__Objective 1__
Translate this sentence from the article about Anne-Louise Guichard Radimsky into Spanish: "Born in France during World War II, Radimsky grew up excelling in math, science, and languages."

Anne-Louise Guichard Radimsky: A French Computing Pioneer in Post-World War II America who Stands among First Women PhDs in her Field
By Lori Cameron
Published 04/18/2018
Share this on:
Anne-Louise Guichard Radimsky helped blaze a trail for women in tech when she left her native France just as its computer industry was crumbling in the 1960s. She arrived to the United States on a computer science scholarship and never looked back, riding an American computing boom that solidified her place as a computing pioneer, educator, and mentor.
Her extraordinary journey documents how more than one path exists for women seeking careers in science and engineering, says a researcher specializing in gender issues and scientific careers.
The history of women and minorities in tech is fraught with barriers and difficulty. It’s been a topic of great interest to the IEEE Annals of the History of Computing, and Radimsky’s story is yet one more chapter in that narrative.
Radimsky, who is currently a professor at Sacramento State, is an intellectual who has always gone against the grain.
“Her own identity challenges gender stereotypes and she feels empowered to help students who want to pursue science, technology, engineering, and mathematics (STEM). Direct and humorous, she brought a touch of European education to the training of future computer professionals in the United States. With passion and enthusiasm, she continues to teach at the same beloved institution where she is welcomed and respected,” writes Irina Nikivincze, a postdoctoral researcher at the Georgia Institute of Technology and author of “Anne-Louise Guichard Radimsky: An Educator and a Champion for Diversity in Computing.” (login required for full text)
Nikivincze interviewed Radimsky as part of a project called “Careers and Contributions of the First Doctoral Women in Computer Science,” sponsored by the ACM History Committee.
Born in France during World War II, Radimsky grew up excelling in math, science, and languages.
“As a student, Anne-Louise always tried to challenge herself by looking for the toughest path. Mathematics was her strength. In addition to mathematics and sciences, she chose to study Greek because it was challenging and esoteric,” says Nikivincze.
After high school, she attended École Nationale Supérieure de l’Aéronautique (also known as SUPAERO), one of the best schools for aerospace engineering, majoring in systems theory and specializing in avionics.
“The choice of major proved to be beneficial. It was a popular area of research that saw a lot of developments in previous decades, and it was the foundational knowledge used by engineers developing missile guidance systems,” says Nikivincze.

__Records for the task__
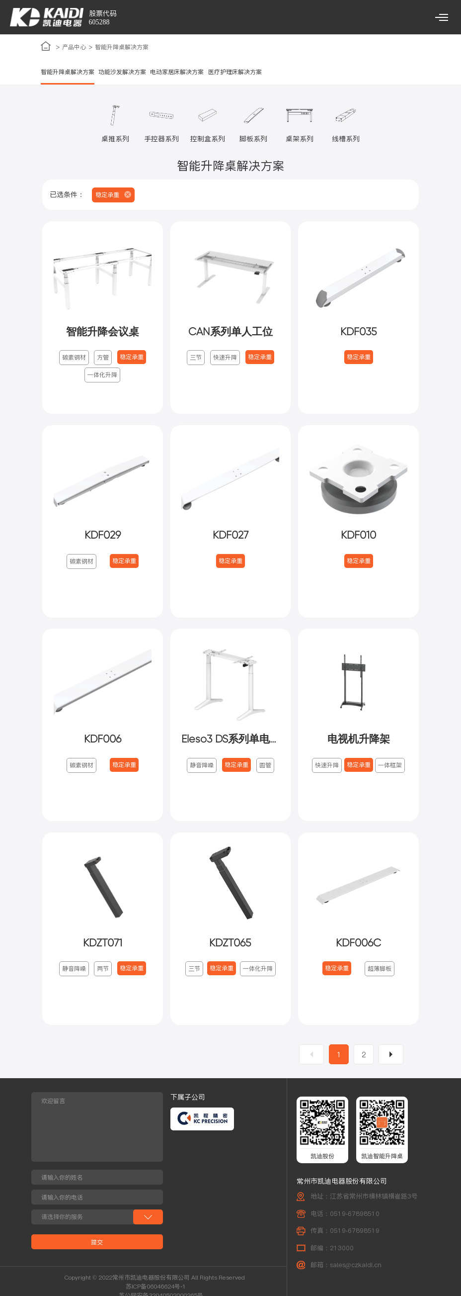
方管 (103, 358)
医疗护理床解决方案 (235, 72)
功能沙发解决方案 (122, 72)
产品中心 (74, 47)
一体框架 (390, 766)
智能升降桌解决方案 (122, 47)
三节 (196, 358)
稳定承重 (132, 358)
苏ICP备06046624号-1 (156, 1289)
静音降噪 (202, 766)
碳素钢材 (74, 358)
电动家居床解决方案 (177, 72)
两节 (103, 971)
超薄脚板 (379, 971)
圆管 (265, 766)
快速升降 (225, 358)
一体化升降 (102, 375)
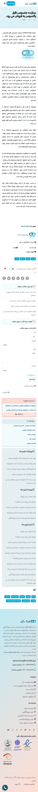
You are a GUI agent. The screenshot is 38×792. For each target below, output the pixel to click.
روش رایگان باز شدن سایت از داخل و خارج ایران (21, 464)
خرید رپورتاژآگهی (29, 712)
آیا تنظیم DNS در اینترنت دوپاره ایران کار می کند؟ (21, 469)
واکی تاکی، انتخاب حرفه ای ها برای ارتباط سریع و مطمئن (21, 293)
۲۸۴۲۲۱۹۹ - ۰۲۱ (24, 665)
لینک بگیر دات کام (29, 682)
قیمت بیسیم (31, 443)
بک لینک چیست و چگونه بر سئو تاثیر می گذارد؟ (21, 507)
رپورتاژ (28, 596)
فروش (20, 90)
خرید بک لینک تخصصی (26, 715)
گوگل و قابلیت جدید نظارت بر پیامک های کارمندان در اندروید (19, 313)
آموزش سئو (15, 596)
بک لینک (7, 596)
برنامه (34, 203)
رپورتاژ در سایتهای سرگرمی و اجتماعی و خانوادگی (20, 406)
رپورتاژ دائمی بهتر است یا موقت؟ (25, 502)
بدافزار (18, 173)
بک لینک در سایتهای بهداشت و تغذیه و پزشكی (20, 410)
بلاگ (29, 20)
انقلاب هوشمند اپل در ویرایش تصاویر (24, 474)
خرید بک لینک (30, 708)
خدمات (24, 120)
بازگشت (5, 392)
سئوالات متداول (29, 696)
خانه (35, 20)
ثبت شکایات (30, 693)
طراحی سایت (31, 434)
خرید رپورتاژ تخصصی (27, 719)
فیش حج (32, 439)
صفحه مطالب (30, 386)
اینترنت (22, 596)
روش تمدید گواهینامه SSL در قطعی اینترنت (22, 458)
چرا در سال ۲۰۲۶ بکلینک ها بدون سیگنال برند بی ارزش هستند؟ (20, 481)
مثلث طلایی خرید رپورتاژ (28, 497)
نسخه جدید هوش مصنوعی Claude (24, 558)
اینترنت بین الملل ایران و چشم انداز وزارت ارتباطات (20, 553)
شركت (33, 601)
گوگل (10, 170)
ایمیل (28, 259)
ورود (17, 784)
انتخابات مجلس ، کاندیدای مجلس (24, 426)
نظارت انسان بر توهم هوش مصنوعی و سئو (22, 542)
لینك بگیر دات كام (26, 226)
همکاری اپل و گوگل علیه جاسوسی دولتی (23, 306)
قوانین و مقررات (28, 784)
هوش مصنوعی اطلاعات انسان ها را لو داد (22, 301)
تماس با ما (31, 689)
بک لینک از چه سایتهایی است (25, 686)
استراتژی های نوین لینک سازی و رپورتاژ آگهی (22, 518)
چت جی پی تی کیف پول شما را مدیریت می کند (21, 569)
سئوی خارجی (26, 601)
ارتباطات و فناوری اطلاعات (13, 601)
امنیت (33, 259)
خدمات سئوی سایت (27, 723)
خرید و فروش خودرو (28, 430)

__Objective 2__
Give the lines of the records again word for word, starting at the line that contains "一体框架 (390, 766)" and ending at the line that contains "آیا تنظیم DNS". Leave out the pictures.

__Written response 1__
Nacida en Francia durante la Segunda Guerra Mundial, Radimsky creció destacándose en matemáticas, ciencias e idiomas.

__Written response 2__
一体框架 (390, 766)
智能升降桌解决方案 (122, 47)
三节 (196, 358)
稳定承重 (132, 358)
苏ICP备06046624号-1 (156, 1289)
静音降噪 (202, 766)
碳素钢材 (74, 358)
电动家居床解决方案 (177, 72)
两节 (103, 971)
超薄脚板 (379, 971)
圆管 (265, 766)
快速升降 (225, 358)
一体化升降 (102, 375)
You are a GUI agent. The screenshot is 38×792. For each target below, output the pixel to click.
روش رایگان باز شدن سایت از داخل و خارج ایران (21, 464)
خرید رپورتاژآگهی (29, 712)
آیا تنظیم DNS در اینترنت دوپاره ایران کار می کند؟ (21, 469)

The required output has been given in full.